The Parkinson’s disease-related pattern (PDRP) identified in 17 controls and 19 PD subjects. Stable voxels are displayed, determined after a bootstrap resampling (90% confidence interval not straddling zero). Overlay on a T₁ MRI template. Positive voxel weights are color-coded red (relative hypermetabolism), and negative voxel weights are color-coded blue (relative hypometabolism). L = Left. Coordinates in the axial (Z) and sagittal (X) planes are in Montreal Neurological Institute (MNI) space

Spetsieris et al. showed that GMR reductions in PD patients were not significant relative to healthy controls after 15 years of illness. GMR reductions also did not correlate with symptom duration (in contrast to PDRP scores) (Spetsieris and Eidelberg 2011). Ma et al. analyzed absolute ¹⁸F-FDG uptake (with arterial blood sampling) in 24 patients with early-stage PD (Hoehn and Yahr I–II) and 24 controls. Both absolute (physiological units) and relative (after global mean ratio normalization) scan data was analyzed with a univariate model (SPM). A group contrast of relative count data revealed increased metabolism in the globus pallidus, ventral thalamus, dorsal pons/midbrain, and sensorimotor cortex, but cortical metabolic decreases were not found. There was no significant difference in mean whole-brain CMRglc between patients and controls. When absolute measures (physiological units without global mean normalization) were compared between groups in a similar univariate SPM analysis, no differences were found between controls and patients. This was attributed to the marked reduction in between-subject variability achieved with the normalization step. A similar analysis was also performed in repeat scans of PD patients. Globally normalized values for the “hypermetabolic regions” showed greater reproducibility than the corresponding absolute values (in physiological units). Thus, instead of introducing bias, the authors concluded that, when the global metabolic rate is carefully matched across groups, global normalization enhances the sensitivity of PET to detect meaningful regional differences. The SSM PCA disease-related pattern that was identified in the same data was similar to the SPM pattern but also included some additional regions (Ma et al. 2009).

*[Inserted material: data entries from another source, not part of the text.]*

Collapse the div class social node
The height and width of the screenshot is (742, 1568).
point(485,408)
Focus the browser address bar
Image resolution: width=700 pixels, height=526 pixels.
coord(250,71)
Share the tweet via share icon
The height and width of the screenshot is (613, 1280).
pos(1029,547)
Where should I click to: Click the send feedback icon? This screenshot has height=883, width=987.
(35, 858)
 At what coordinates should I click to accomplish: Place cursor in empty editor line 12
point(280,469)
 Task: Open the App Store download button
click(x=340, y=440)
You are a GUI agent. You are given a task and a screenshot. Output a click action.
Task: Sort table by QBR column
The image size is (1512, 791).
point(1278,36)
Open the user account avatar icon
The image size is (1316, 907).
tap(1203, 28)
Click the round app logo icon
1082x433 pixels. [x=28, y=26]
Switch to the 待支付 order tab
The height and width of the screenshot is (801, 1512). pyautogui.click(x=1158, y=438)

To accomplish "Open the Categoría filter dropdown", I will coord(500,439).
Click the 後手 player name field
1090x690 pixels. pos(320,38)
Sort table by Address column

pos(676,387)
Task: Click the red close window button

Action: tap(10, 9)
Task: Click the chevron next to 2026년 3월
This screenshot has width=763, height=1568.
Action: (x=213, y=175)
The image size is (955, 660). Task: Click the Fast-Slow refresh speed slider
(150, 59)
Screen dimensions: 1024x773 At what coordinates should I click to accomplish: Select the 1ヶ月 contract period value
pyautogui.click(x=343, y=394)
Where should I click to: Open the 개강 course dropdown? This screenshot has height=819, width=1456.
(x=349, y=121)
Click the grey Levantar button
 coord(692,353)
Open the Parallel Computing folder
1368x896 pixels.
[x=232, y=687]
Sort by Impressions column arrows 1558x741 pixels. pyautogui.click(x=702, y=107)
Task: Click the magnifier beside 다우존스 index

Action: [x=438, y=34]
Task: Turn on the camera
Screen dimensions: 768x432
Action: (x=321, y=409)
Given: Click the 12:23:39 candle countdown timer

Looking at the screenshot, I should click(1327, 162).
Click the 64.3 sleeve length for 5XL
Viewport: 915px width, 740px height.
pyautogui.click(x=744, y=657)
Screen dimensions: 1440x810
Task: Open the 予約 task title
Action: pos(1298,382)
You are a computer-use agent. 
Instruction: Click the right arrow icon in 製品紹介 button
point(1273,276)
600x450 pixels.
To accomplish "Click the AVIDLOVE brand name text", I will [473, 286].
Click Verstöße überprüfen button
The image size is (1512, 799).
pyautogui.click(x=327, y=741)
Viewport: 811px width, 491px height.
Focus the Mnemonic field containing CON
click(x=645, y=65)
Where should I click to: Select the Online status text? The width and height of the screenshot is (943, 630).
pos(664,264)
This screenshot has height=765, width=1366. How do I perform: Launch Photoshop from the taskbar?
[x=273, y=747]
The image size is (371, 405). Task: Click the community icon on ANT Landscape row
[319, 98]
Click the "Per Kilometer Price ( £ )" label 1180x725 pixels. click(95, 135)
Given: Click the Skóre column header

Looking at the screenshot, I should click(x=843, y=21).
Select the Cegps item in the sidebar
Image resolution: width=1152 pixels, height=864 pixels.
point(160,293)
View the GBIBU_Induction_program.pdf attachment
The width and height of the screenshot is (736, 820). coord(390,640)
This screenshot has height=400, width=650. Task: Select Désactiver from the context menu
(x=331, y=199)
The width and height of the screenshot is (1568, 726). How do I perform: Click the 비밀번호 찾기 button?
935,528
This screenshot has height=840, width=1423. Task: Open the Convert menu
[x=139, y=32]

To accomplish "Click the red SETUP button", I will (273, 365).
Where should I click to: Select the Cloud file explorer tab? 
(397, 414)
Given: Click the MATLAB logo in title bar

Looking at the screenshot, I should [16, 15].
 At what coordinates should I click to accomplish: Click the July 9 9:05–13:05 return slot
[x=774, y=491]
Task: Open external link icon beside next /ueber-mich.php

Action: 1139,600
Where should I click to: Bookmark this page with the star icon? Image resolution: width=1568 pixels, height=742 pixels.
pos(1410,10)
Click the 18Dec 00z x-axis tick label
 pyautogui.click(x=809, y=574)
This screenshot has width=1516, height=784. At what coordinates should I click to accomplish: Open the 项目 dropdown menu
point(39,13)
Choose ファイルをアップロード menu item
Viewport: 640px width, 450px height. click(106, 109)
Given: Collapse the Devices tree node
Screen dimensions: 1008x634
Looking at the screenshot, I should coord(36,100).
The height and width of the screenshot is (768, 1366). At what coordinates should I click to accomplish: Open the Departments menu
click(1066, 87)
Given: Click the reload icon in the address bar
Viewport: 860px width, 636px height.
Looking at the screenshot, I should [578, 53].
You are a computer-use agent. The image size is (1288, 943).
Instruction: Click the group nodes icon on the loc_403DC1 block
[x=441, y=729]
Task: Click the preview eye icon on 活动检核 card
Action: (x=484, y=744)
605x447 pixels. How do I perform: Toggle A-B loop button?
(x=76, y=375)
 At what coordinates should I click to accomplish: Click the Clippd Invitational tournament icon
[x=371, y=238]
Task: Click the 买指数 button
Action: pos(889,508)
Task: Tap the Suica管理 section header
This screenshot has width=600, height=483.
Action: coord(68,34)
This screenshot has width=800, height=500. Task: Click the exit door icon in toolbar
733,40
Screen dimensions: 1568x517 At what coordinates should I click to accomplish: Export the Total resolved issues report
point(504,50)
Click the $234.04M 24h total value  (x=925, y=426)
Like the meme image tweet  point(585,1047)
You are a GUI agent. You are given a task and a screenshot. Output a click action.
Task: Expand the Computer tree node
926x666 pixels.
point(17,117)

A PDRP has also been identified by first normalizing the data to the cerebellum (non-log; every voxel divided by average cerebellar uptake), which was very similar to the original PDRP. In addition, the “red” and “blue” parts of the PDRP have also been used as separate vectors to calculate subject scores. Interestingly, both were able to discriminate between controls and PD patients of a new dataset, in which the red pattern performed the best (Spetsieris and Eidelberg 2011). In addition, when the “red” and “blue” vectors were calculated separately in longitudinal FDG PET scans of de novo PD patients and controls (three scans per subject over a 48-month period), the rate of progression of the red regions was the greatest and significantly higher compared to controls. By contrast, the expression of the blue pattern did not differ from controls at any of the three time points (Ma et al. 2009). Moreover, if the “blue” areas in the PDRP define or cause the “red” areas in the PDRP, then the “red” areas should disappear when the PDRP is re-derived in a subspace that excludes the “blue” areas. This was not the case; a PDRP derived in the red voxel subspace was very similar to the “red” vector of the original PDRP, and subject scores for these two patterns were significantly correlated (Spetsieris and Eidelberg 2011). Finally, Dhawan et al. studied a group of healthy participants in whom global metabolic activity was experimentally decreased by sleep induction (with secobarbital). Participants were scanned with ¹⁸F-FDG PET while awake and during stage II sleep (monitored with EEG recordings). Sleep-induced reductions in global metabolic activity did not increase PDRP expression in these controls. In addition, an SSM PCA pattern comparing sleep and wake scans did not disclose any PDRP-like subcortical increases (Dhawan et al. 2012).